━━━ RECORDS SHOWN
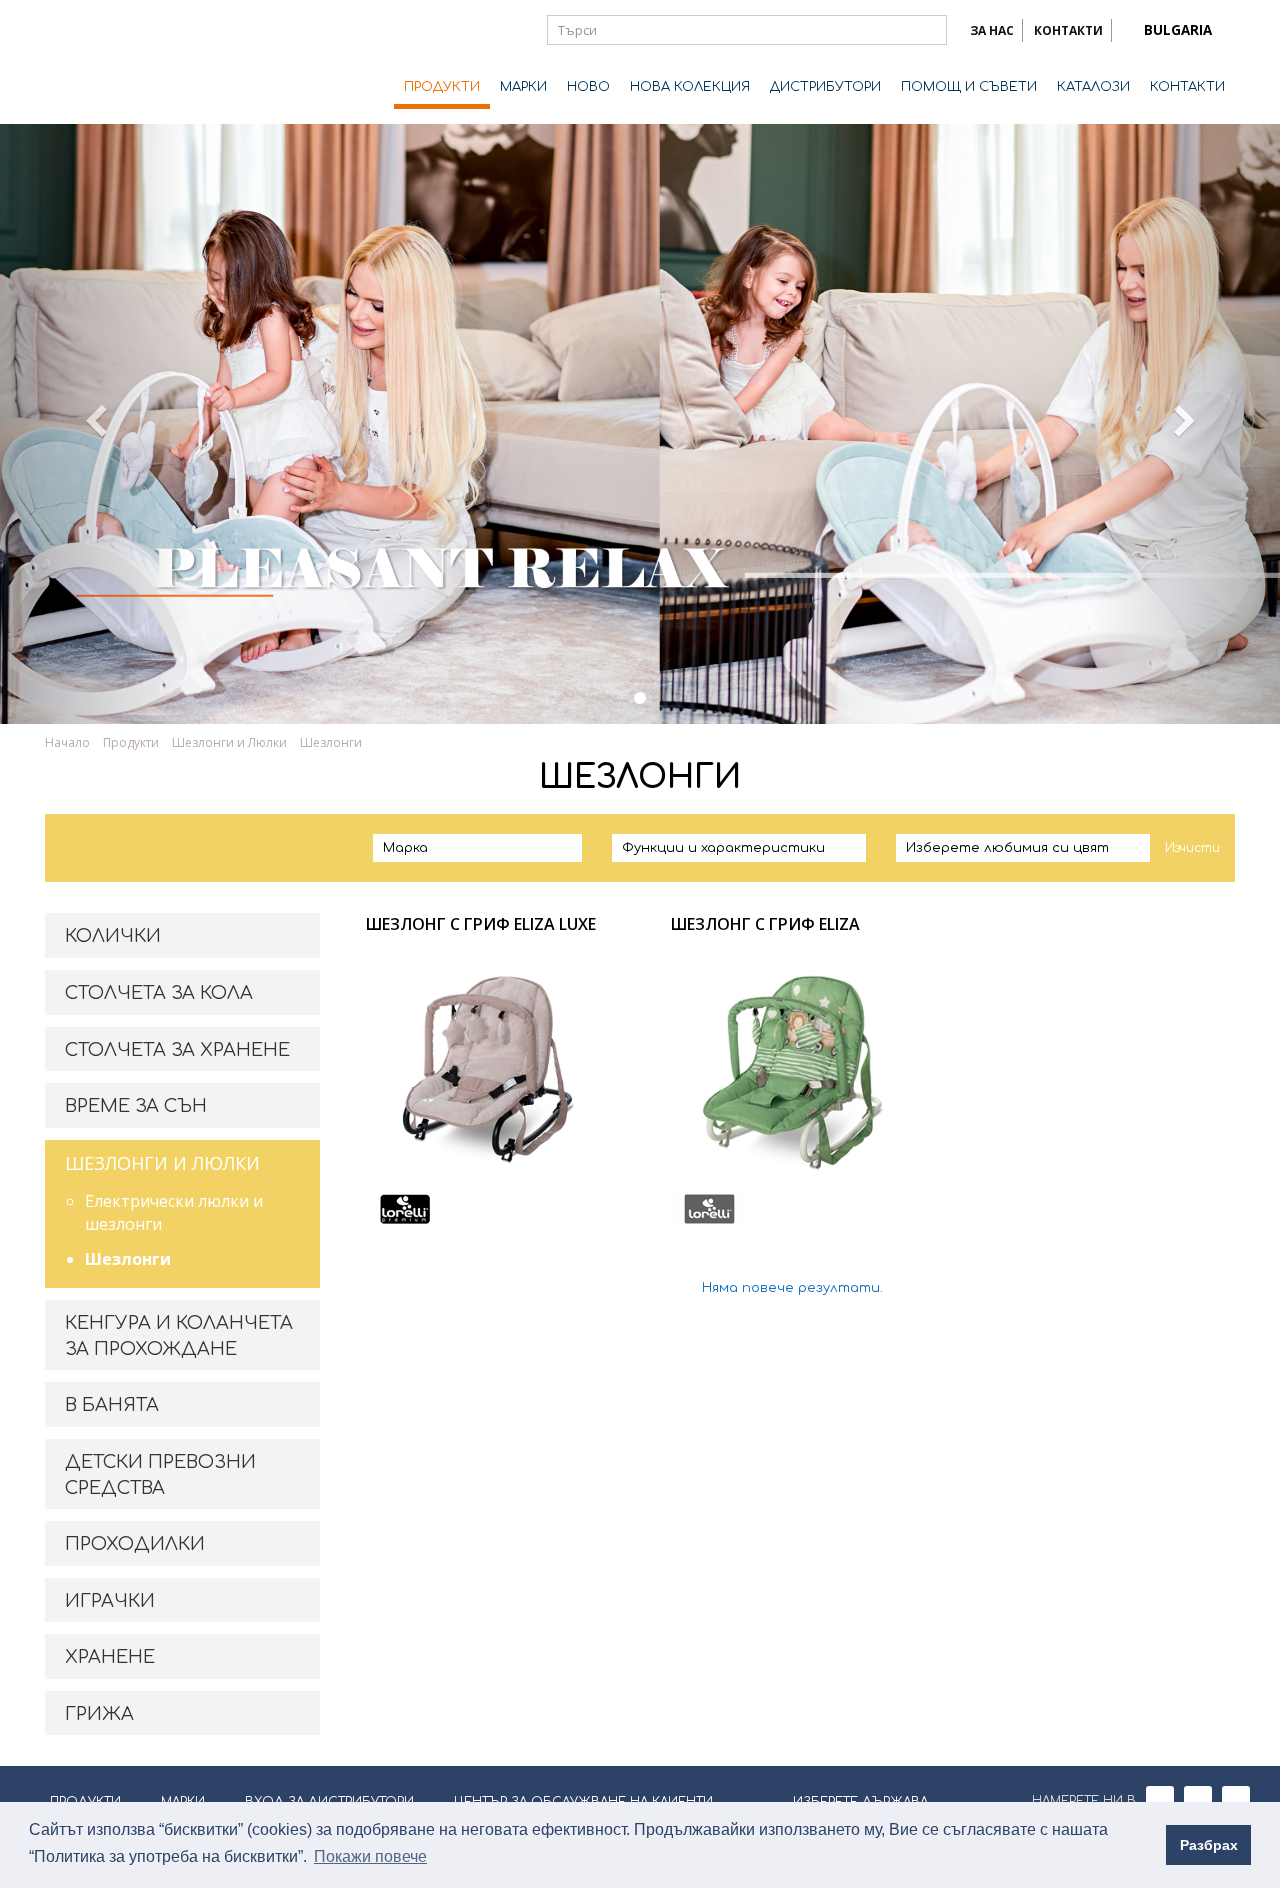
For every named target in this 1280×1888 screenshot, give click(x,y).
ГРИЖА (99, 1714)
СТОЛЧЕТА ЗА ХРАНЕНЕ (177, 1050)
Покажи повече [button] (370, 1856)
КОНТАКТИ (1068, 30)
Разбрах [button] (1209, 1845)
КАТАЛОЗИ (1093, 87)
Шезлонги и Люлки (229, 742)
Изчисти (1192, 848)
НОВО (588, 87)
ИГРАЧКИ (110, 1601)
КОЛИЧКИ (113, 936)
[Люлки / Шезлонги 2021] (640, 698)
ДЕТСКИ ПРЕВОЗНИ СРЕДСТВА (160, 1475)
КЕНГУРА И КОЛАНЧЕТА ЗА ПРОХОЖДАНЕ (179, 1336)
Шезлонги (128, 1259)
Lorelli (125, 62)
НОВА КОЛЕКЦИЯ (690, 87)
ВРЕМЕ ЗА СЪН (136, 1106)
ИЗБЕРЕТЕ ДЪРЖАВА (860, 1802)
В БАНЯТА (112, 1405)
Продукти (131, 742)
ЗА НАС (992, 30)
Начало (67, 742)
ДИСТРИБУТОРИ (825, 87)
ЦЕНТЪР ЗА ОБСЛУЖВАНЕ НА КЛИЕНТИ (583, 1802)
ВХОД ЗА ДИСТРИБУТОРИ (329, 1802)
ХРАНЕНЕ (110, 1657)
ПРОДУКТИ (442, 87)
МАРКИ (523, 87)
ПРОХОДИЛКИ (135, 1544)
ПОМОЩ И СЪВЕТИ (969, 87)
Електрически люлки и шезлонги (174, 1212)
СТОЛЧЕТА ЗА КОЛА (159, 993)
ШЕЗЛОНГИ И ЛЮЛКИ (162, 1163)
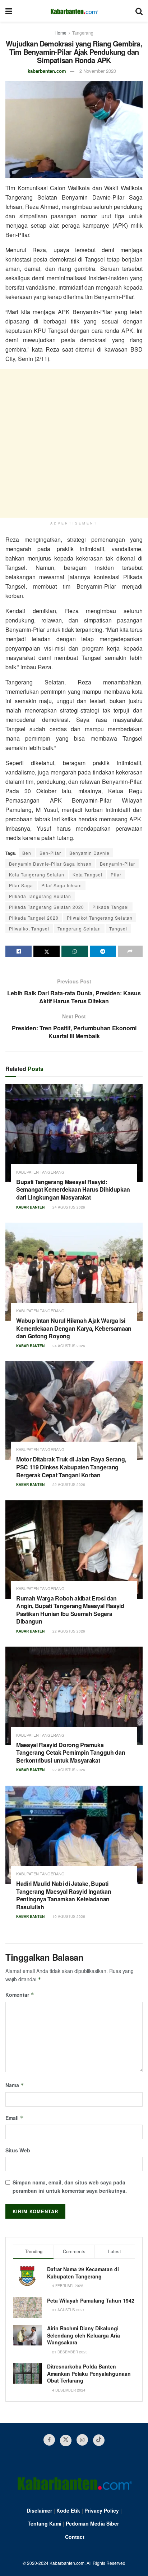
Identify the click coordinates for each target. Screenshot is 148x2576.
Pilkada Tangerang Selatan (40, 896)
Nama (14, 2085)
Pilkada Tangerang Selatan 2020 (46, 907)
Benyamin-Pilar (117, 864)
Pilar (116, 874)
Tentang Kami (44, 2523)
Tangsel (118, 928)
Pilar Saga (21, 885)
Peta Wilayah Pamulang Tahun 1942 (90, 2300)
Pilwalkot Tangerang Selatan (100, 918)
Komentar (19, 1994)
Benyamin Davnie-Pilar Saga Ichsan (50, 864)
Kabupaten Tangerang (40, 1172)
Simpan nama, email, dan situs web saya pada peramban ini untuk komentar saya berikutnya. (70, 2186)
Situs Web (17, 2150)
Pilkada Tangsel (110, 907)
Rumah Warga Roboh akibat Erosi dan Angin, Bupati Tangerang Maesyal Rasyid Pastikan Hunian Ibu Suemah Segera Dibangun (70, 1610)
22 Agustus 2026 (68, 1484)
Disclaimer (39, 2510)
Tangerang (82, 33)
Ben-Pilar (50, 853)
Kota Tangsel (87, 874)
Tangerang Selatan (79, 928)
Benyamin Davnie (89, 853)
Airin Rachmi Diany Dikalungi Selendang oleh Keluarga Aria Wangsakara (83, 2335)
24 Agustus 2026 (68, 1207)
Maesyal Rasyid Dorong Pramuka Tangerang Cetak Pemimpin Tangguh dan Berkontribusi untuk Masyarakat (70, 1752)
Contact (74, 2536)
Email (14, 2117)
━━━━━━
▶ [WHAT THE TASK ASKS]
Skip every picture and transcribe the data above exactly.

▶ [RESPONSE AREA]
For every named target in this 1280×1888 screenshot, give click(x,y).
ГРИЖА (99, 1714)
СТОЛЧЕТА ЗА ХРАНЕНЕ (177, 1050)
Покажи повече [button] (370, 1856)
КОНТАКТИ (1068, 30)
Разбрах [button] (1209, 1845)
КАТАЛОЗИ (1093, 87)
Шезлонги и Люлки (229, 742)
Изчисти (1192, 848)
НОВО (588, 87)
ИГРАЧКИ (110, 1601)
КОЛИЧКИ (113, 936)
[Люлки / Шезлонги 2021] (640, 698)
ДЕТСКИ ПРЕВОЗНИ СРЕДСТВА (160, 1475)
КЕНГУРА И КОЛАНЧЕТА ЗА ПРОХОЖДАНЕ (179, 1336)
Шезлонги (128, 1259)
Lorelli (125, 62)
НОВА КОЛЕКЦИЯ (690, 87)
ВРЕМЕ ЗА СЪН (136, 1106)
ИЗБЕРЕТЕ ДЪРЖАВА (860, 1802)
В БАНЯТА (112, 1405)
Продукти (131, 742)
ЗА НАС (992, 30)
Начало (67, 742)
ДИСТРИБУТОРИ (825, 87)
ЦЕНТЪР ЗА ОБСЛУЖВАНЕ НА КЛИЕНТИ (583, 1802)
ВХОД ЗА ДИСТРИБУТОРИ (329, 1802)
ХРАНЕНЕ (110, 1657)
ПРОДУКТИ (442, 87)
МАРКИ (523, 87)
ПРОХОДИЛКИ (135, 1544)
ПОМОЩ И СЪВЕТИ (969, 87)
Електрически люлки и шезлонги (174, 1212)
СТОЛЧЕТА ЗА КОЛА (159, 993)
ШЕЗЛОНГИ И ЛЮЛКИ (162, 1163)
Identify the click coordinates for each target. Screenshot is 148x2576.
Pilkada Tangerang Selatan (40, 896)
Nama (14, 2085)
Pilkada Tangerang Selatan 2020 (46, 907)
Benyamin-Pilar (117, 864)
Pilar (116, 874)
Tentang Kami (44, 2523)
Tangsel (118, 928)
Pilar Saga (21, 885)
Peta Wilayah Pamulang Tahun 1942 (90, 2300)
Pilwalkot Tangerang Selatan (100, 918)
Komentar (19, 1994)
Benyamin Davnie-Pilar Saga Ichsan (50, 864)
Kabupaten Tangerang (40, 1172)
Simpan nama, email, dan situs web saya pada peramban ini untuk komentar saya berikutnya. (70, 2186)
Situs Web (17, 2150)
Pilkada Tangsel (110, 907)
Rumah Warga Roboh akibat Erosi dan Angin, Bupati Tangerang Maesyal Rasyid Pastikan Hunian Ibu Suemah Segera Dibangun (70, 1610)
22 Agustus 2026 (68, 1484)
Disclaimer (39, 2510)
Tangerang (82, 33)
Ben-Pilar (50, 853)
Kota Tangsel (87, 874)
Tangerang Selatan (79, 928)
Benyamin Davnie (89, 853)
Airin Rachmi Diany Dikalungi Selendang oleh Keluarga Aria Wangsakara (83, 2335)
24 Agustus 2026 (68, 1207)
Maesyal Rasyid Dorong Pramuka Tangerang Cetak Pemimpin Tangguh dan Berkontribusi untuk Masyarakat (70, 1752)
Contact (74, 2536)
Email (14, 2117)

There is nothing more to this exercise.